One type of common non-conforming mortgage is a jumbo loan, which is a mortgage that exceeds conforming loan limits.
Because there are several different sets of guidelines that fall under the umbrella of “conventional loans,” there’s no single set of requirements for borrowers. However, in general, conventional loans have stricter credit requirements than government-backed loans like FHA loans.
It’s possible for first-time home buyers to get a conventional mortgage with a down payment as low as 3%. However, the down payment requirement can vary based on your personal situation and the type of loan or property you’re getting:
If you’re refinancing a conventional loan, you’ll need more than 3% equity. In all cases, you’ll need at least 5% equity. If you’re doing a cash-out refinance, you’ll need to leave at least 20% equity in the home.

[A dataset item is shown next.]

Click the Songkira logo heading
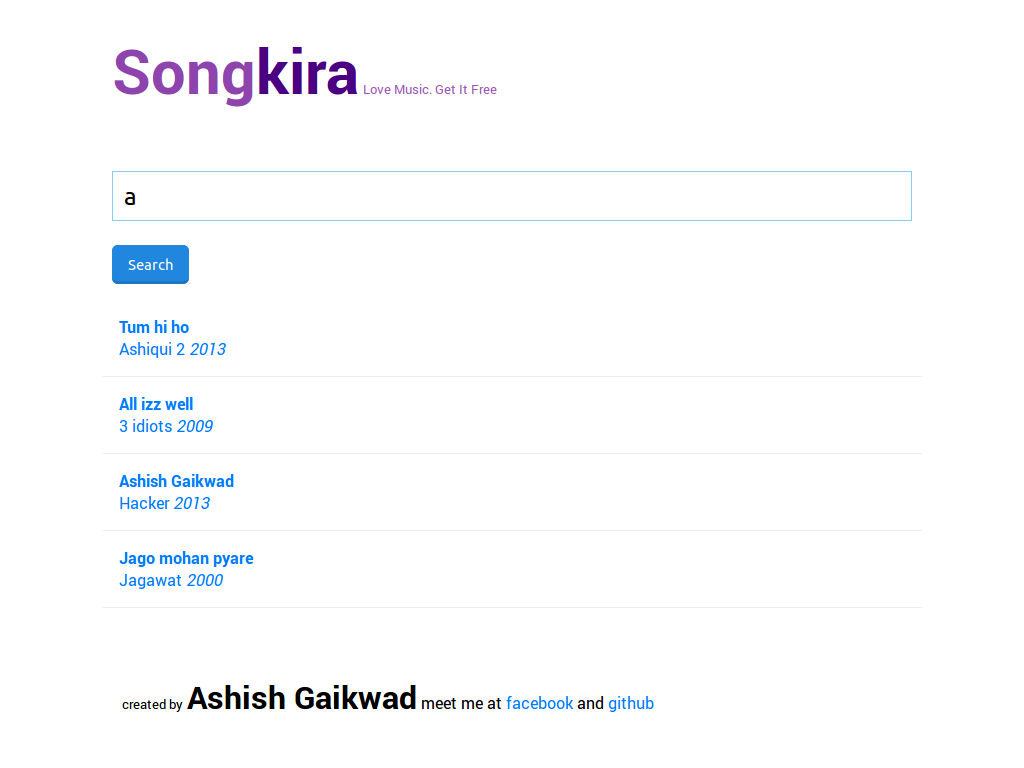 click(235, 73)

A mortgage calculator can help you figure out how your down payment amount will affect your future monthly payments.
If you put down less than 20% on a conventional loan, you’ll be required to pay for private mortgage insurance (PMI). PMI protects your mortgage investors in case you default on your loan. The cost for PMI varies based on your loan type, your credit score and the size of your down payment.
PMI is usually paid as part of your monthly mortgage payment, but there are other ways to cover the cost as well. Some buyers pay it as an upfront fee included in their closing costs. Others pay it in the form of a slightly higher interest rate. Choosing how to pay for PMI is a matter of running the numbers to figure out which option is the cheapest for you.

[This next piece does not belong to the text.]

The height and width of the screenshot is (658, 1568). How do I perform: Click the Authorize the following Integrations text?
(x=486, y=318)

The nice thing about PMI is that it won’t be part of your loan forever – that is, you won’t have to refinance to get rid of it. When you reach 20% equity in the home on your regular mortgage payment schedule, you can ask your lender to remove the PMI from your mortgage payments.

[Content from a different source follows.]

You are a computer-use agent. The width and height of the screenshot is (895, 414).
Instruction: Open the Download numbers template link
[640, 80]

If you reach 20% equity as a result of your home increasing in value, you can contact your lender for a new appraisal so they can use the new value to recalculate your PMI requirement. Once you reach 22% equity in the home, your lender will automatically remove PMI from your loan.
Let’s take a look at how conventional loans compare to some other popular loan options.
While conventional loans are available to anyone who can meet the requirements, VA loans are a benefit of military service, only available to veterans, active-duty servicemembers and their surviving spouses.
The requirements for VA loans are similar to that of conventional loans. VA loans, however, come with a few excellent benefits.
First, VA loans don’t require a down payment. Second, VA loans never require you to pay mortgage insurance.
If you’re thinking about getting a VA loan instead of a conventional loan, here are a few things to consider:
Conventional Loans Vs. FHA Loans
Conventional loans have stricter credit requirements than FHA loans. FHA loans, which are backed by the Federal Housing Administration, offer the ability to get approved with a credit score as low as 500 with a 10% minimum down payment. Credit scores above 580 only require a minimum down payment of 3.5%. While conventional loans offer a slightly smaller down payment (3%), you must have a credit score of at least 620 to qualify.
When you’re deciding between a conventional loan versus an FHA loan, it’s important to consider the cost of mortgage insurance. If you put less than 10% down on an FHA loan, you’ll have to pay a mortgage insurance premium for the life of the loan – regardless of how much equity you have. On the other hand, you won’t have to pay private mortgage insurance on a conventional loan once you reach 20% equity.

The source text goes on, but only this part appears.